We present a method to solve two-stage stochastic linear programming problems with fixed recourse when the uncertainty space can have either discrete or continuous distributions. Given a partition of the uncertainty space, the method is addressed to solve a discrete problem with one scenario for each element of the partition (subregions of the uncertainty space). Fixing first-stage variables, we formulate a second-stage subproblem for each element, and exploiting information from the dual of these problems, we provide conditions that the partition must satisfy to obtain an optimal solution. These conditions provide guidance on how to refine the partition, iteratively approaching an optimal solution.

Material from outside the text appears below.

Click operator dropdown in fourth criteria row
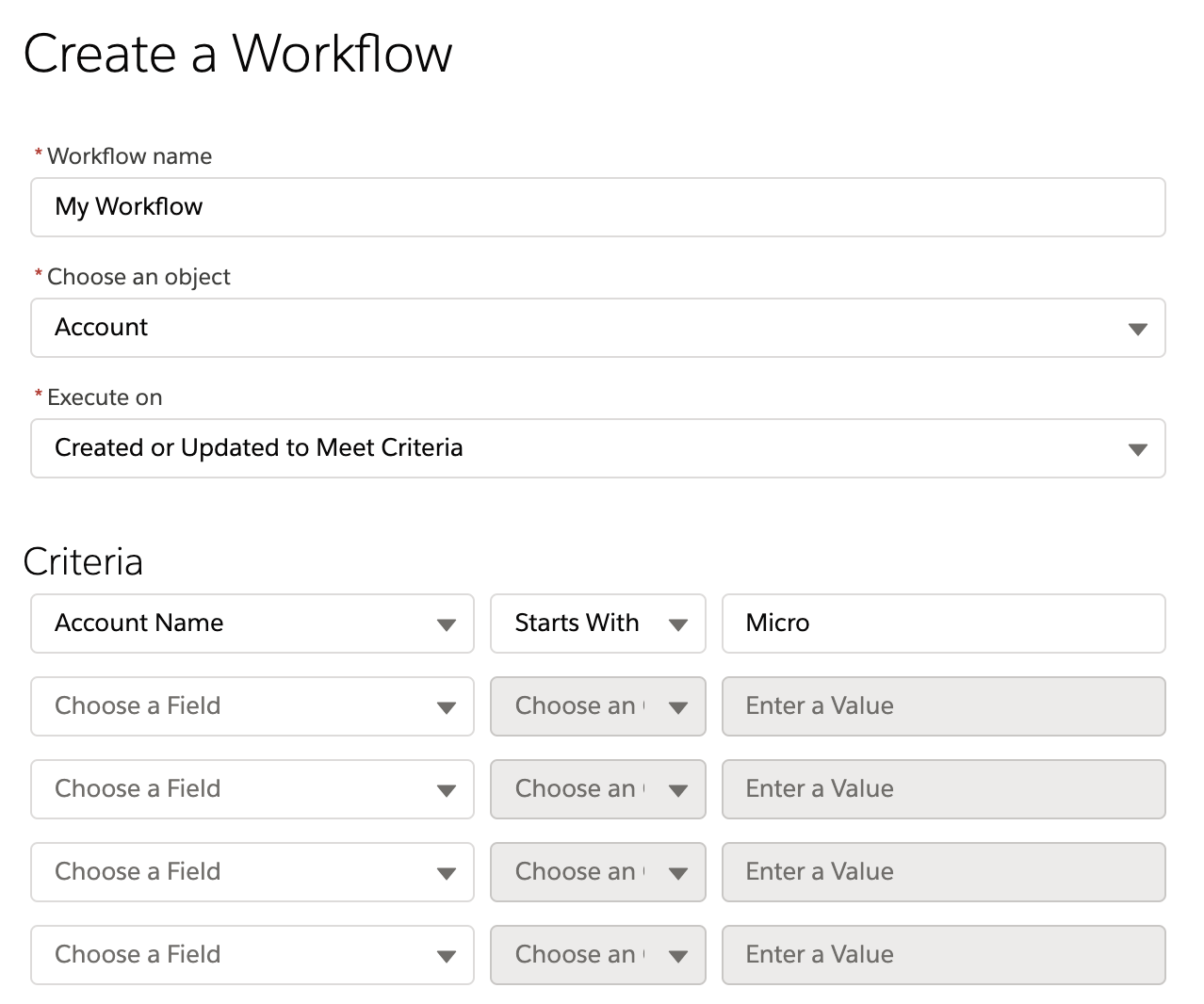This screenshot has width=1204, height=1004. point(597,872)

The results from computational experiments show how the method automatically refines the partition of the uncertainty space in the regions of interest for the problem. Our algorithm is a generalization of the adaptive partition-based method presented by Song and Luedtke for discrete distributions, extending its applicability to more general cases.

当不确定空间可以具有离散或连续分布时，我们提出了一种具有固定追索权的两阶段随机线性规划问题的解决方法。在给定不确定性空间的分区的情况下，解决该方法以针对分区的每个元素（不确定性空间的子区域）使用一个场景解决离散问题。固定第一阶段变量后，我们为每个元素制定第二阶段子问题，并利用这些问题对偶中的信息，为获得最佳解决方案提供了分区必须满足的条件。这些条件为如何逐步优化最佳解决方案提供了指导。计算实验的结果表明，该方法如何在问题的关注区域自动优化不确定空间的划分。我们的算法是Song和Luedtke针对离散分布提出的基于自适应分区的方法的推广，将其适用性扩展到更一般的情况。